Infra-red “Gua sha” Tool

This is not a gua sha tool

I include this as a warning to avoid using or receiving treatment from this so-called gua sha tool. There is nothing about gua sha in traditional or modern practice that requires it to be plugged in or for the tool to generate heat of any kind. I came across this unfortunately because a patient came to me who had received this treatment and had severe burns that resulted in scarring, and ultimately a lawsuit against the practitioner.

 

Other Factors to Consider

Shape and Size

Gua sha tools come in all shapes and sizes. Larger tools are designed specifically for large areas of the body such as the illiotibial band, while smaller tools or tools with very small corners are meant for getting around small joints such as the vertebral facets.

A large tool is not always necessary even on a larger body part. If you can warm up an area with manual therapy before applying gua sha then the treatment area is more focused and a smaller tool suffices. Also it is possible to get into small joint areas including the wrist, metacarpals, and vertebrae without a particularly small tool or small edge.

That said, I do try to match the size of tool or part of the tool with the structure that I am working on, and work within the client’s comfort level so that it does not feel to pointed or sharp. For larger areas of the body I make sure the area is warmed up first so I’m not trying to break through a large swath of locked-up fascia with just a large tool.

Edge

A rounder edged tool will be more difficult to use for the scraping technique of gua sha and may be more effective as a massage tool. I find this to be true of many of the jade and rose quartz gua sha tools. A sharper edge will be more effective for scraping and generating sha but can also be less comfortable for the client. The high quality metal tools will have a good scraping edge that is not too sharp, and some of the tools have one edge that is sharper and one that is more round.

Disinfection

If you are doing gua sha in a professional setting you must disinfect your tools, either with chemical disinfectant, heat such as an autoclave, or ultraviolet light. Be aware of how your disinfection method may compromise the integrity of your tool. Chemicals, heat, or moisture may break down or otherwise react with bone, horn, wood, certain plastics, and certain metals.

Safety

Materials that can break or get chipped such as ceramic, stone, plastic, or wood must be inspected before application to make sure there is no sharp edge that could break the skin.

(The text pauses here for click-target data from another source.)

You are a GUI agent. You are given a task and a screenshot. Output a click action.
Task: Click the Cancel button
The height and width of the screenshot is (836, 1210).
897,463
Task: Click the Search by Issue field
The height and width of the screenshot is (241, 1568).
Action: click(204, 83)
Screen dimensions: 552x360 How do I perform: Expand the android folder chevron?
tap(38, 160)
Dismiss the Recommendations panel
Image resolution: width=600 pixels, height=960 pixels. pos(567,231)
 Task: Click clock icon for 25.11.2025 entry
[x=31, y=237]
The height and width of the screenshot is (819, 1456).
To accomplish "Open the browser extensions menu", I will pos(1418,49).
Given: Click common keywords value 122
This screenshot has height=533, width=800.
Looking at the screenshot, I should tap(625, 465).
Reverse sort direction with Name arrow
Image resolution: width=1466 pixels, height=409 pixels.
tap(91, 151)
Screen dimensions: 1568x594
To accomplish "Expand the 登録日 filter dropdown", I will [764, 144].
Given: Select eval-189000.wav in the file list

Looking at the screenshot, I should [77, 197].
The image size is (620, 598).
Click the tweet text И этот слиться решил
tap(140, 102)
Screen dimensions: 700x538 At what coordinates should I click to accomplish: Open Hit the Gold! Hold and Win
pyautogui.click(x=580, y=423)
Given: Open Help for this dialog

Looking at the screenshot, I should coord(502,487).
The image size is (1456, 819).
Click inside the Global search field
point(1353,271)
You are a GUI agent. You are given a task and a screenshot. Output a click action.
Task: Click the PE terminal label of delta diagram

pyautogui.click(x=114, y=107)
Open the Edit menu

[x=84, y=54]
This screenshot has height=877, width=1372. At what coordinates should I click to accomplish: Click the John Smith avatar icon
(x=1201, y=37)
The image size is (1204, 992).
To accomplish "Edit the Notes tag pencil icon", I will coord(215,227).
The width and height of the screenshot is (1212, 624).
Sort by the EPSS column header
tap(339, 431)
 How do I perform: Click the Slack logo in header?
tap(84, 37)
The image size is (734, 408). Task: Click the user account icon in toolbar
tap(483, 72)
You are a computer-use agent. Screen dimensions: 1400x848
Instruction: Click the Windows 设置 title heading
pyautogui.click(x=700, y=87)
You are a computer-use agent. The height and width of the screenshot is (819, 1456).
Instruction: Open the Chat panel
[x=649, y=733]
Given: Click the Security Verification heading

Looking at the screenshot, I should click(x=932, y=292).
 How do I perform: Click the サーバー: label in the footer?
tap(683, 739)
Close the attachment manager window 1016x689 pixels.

Application and Preference

You should be able to hold the tool comfortably without it slipping or being the wrong size or shape for your hands. You should be able to use the tool without stressing your own shoulders, wrists, or thumbs. You should be able to generate enough pressure that sha can arise naturally, but not have to press so hard that there is bruising. You may prefer different tools depending on what you are doing or who you are working on.

As long as a tool is safe for professional use you should use whatever tool you prefer. Find a tool that fits in your hand, works with your body and the needs of your patients, and that you enjoy using.

4 Comments

  1. Shannon 10 months ago

    I am signed up for the Gua Sha and Cupping classes the 12th and 13th. MY QUESTION: what am I to bring with me to these classes?
    Shannon McDonald-Wahner
    1 October 2019

    • Author
      Carly Samish 10 months ago

      Hi Shannon, I just resent the confirmation email, please let me know if you received it or not.

  2. Ben Wurtsbaugh 5 months ago

    Hi Carly,
    Do you have copper tools for sale?